» Problem to work on: Of all the entries below, retype only the lines from the one with "For every named" through the one with "Discovery (53, 811)", exactly as they appear.

» The records:

━━━━━━━━━━━━━━━━

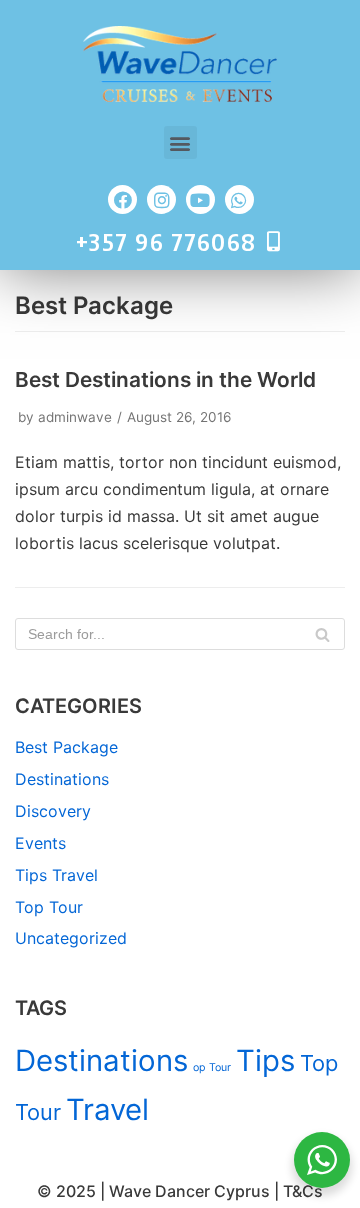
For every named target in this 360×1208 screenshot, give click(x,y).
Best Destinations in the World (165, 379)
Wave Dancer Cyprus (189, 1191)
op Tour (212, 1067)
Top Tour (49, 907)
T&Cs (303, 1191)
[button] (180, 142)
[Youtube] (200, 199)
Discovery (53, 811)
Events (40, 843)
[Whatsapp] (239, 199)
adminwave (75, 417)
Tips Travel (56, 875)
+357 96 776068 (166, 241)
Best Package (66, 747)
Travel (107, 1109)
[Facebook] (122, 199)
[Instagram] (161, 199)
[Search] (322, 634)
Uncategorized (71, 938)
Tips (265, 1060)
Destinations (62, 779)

━━━━━━━━━━━━━━━━

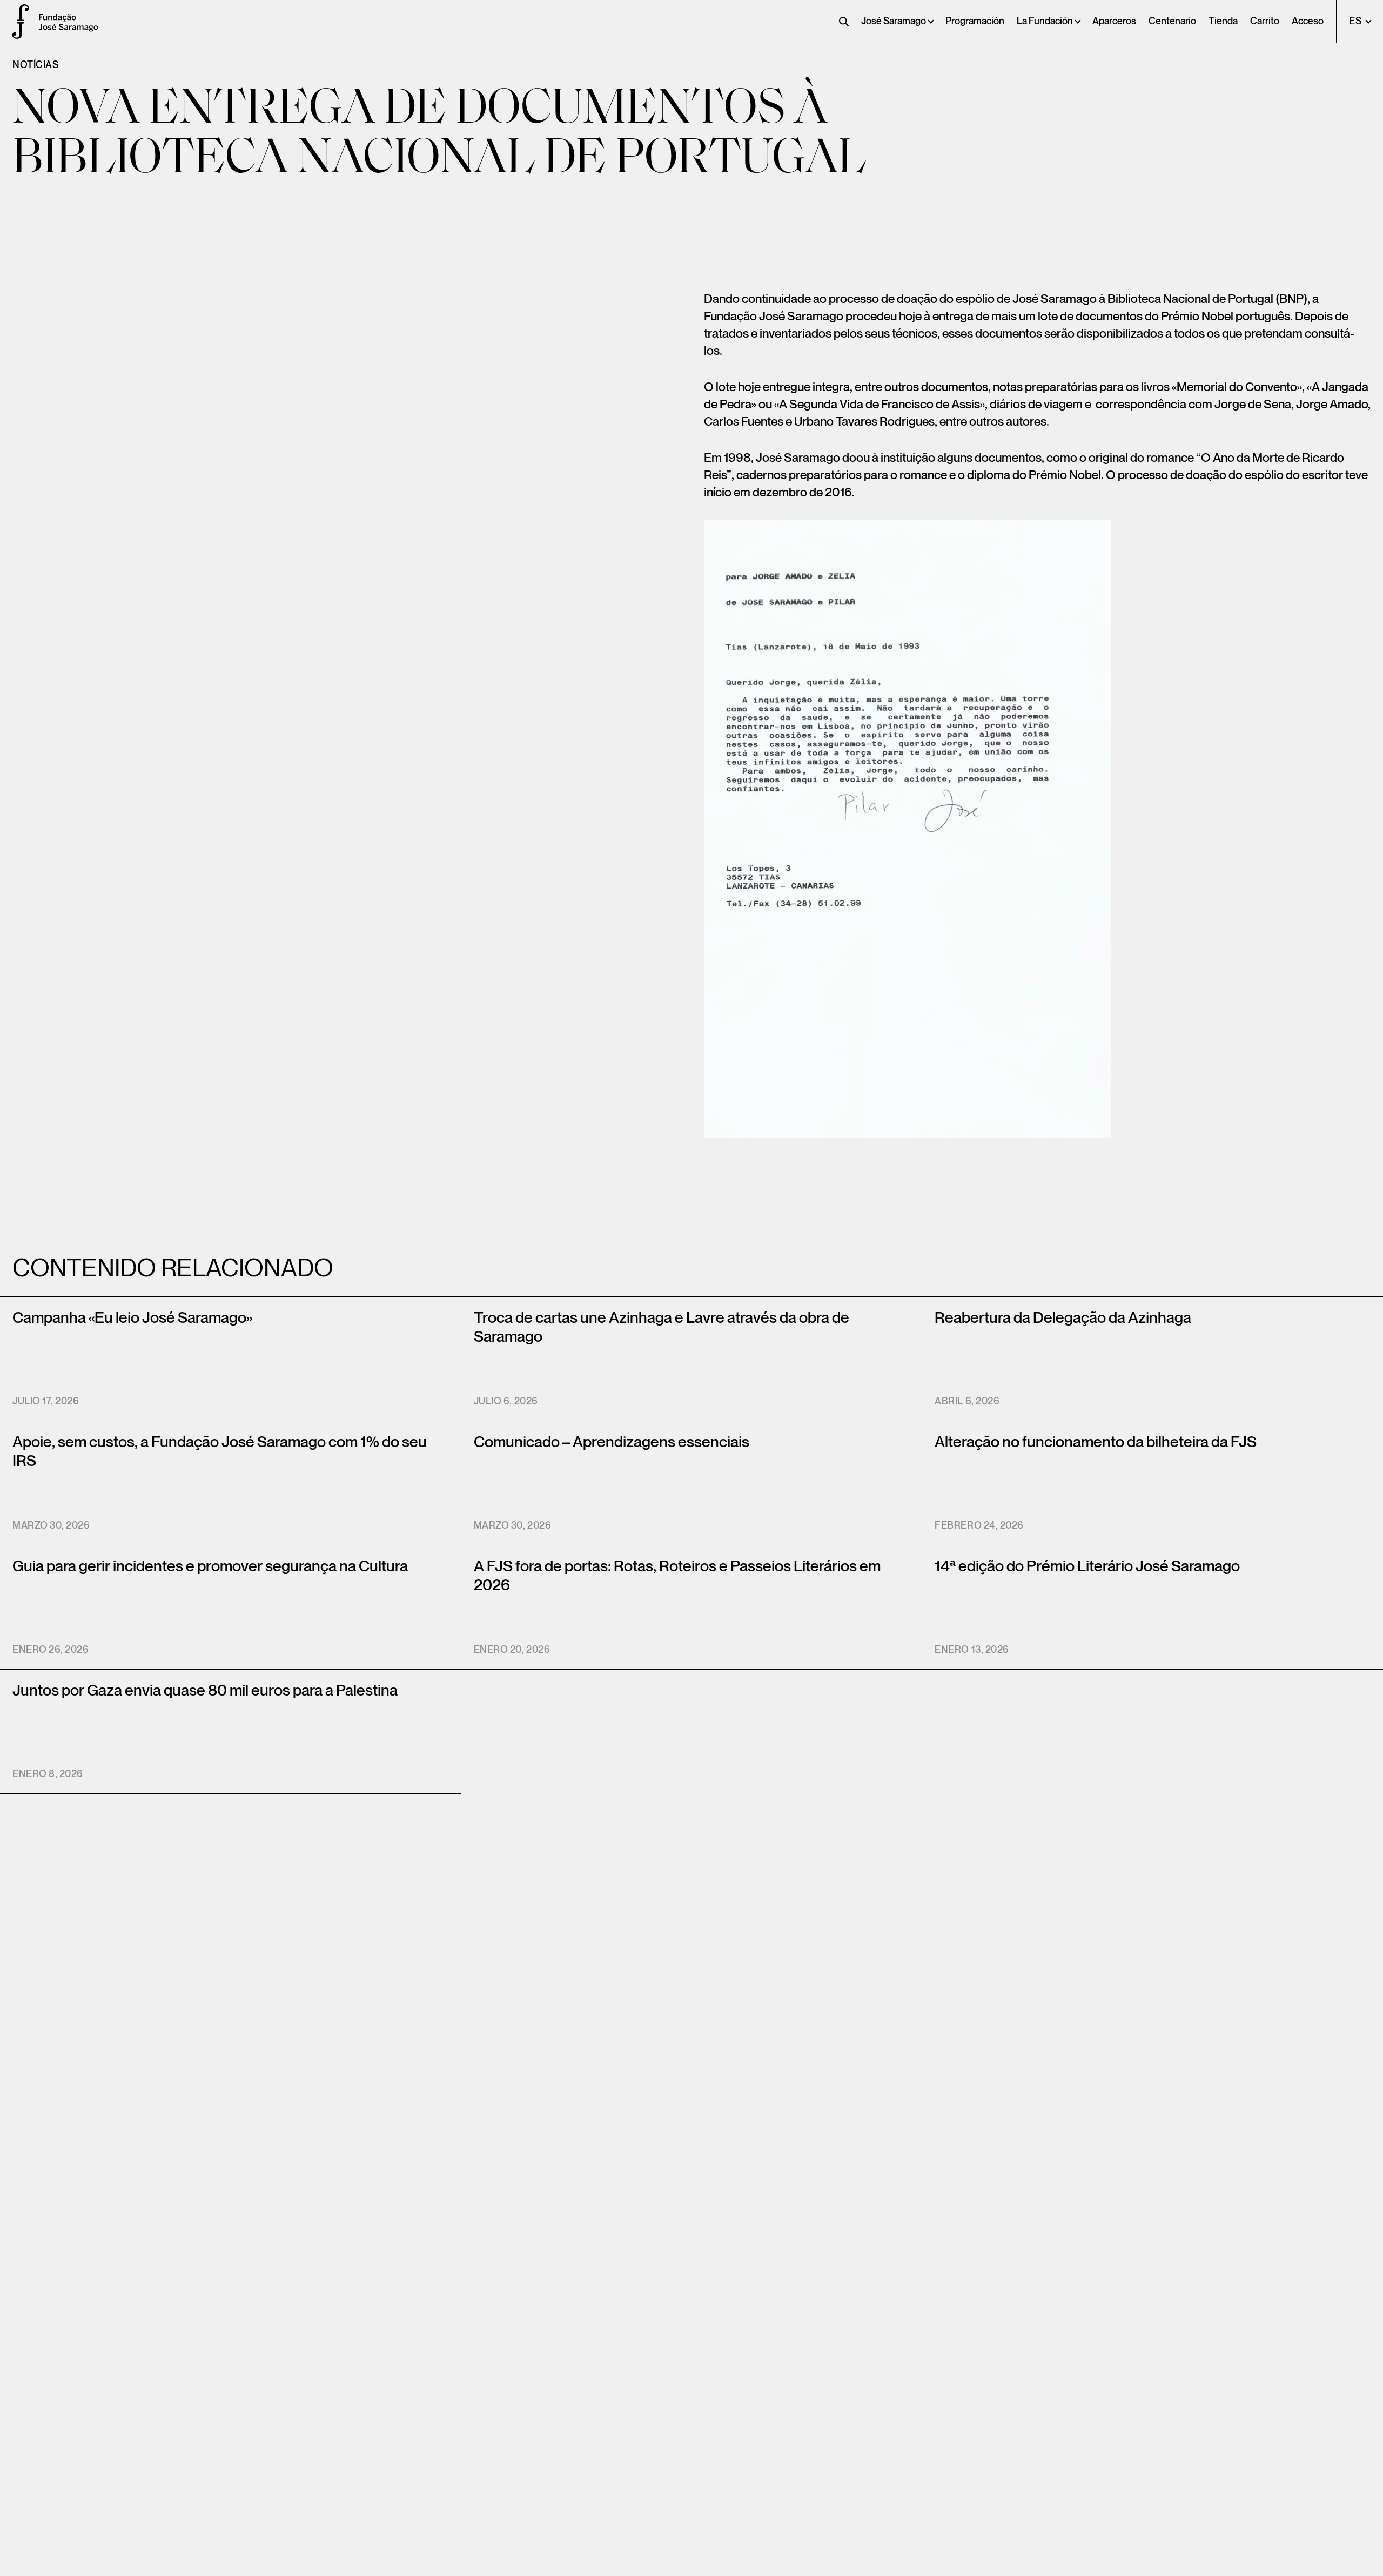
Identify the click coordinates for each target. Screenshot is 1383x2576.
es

━━━━━━━━━━━━━━━━

» Exercise solution:
For every named target in this 360×1208 screenshot, give click(x,y).
Best Destinations in the World (165, 379)
Wave Dancer Cyprus (189, 1191)
op Tour (212, 1067)
Top Tour (49, 907)
T&Cs (303, 1191)
[button] (180, 142)
[Youtube] (200, 199)
Discovery (53, 811)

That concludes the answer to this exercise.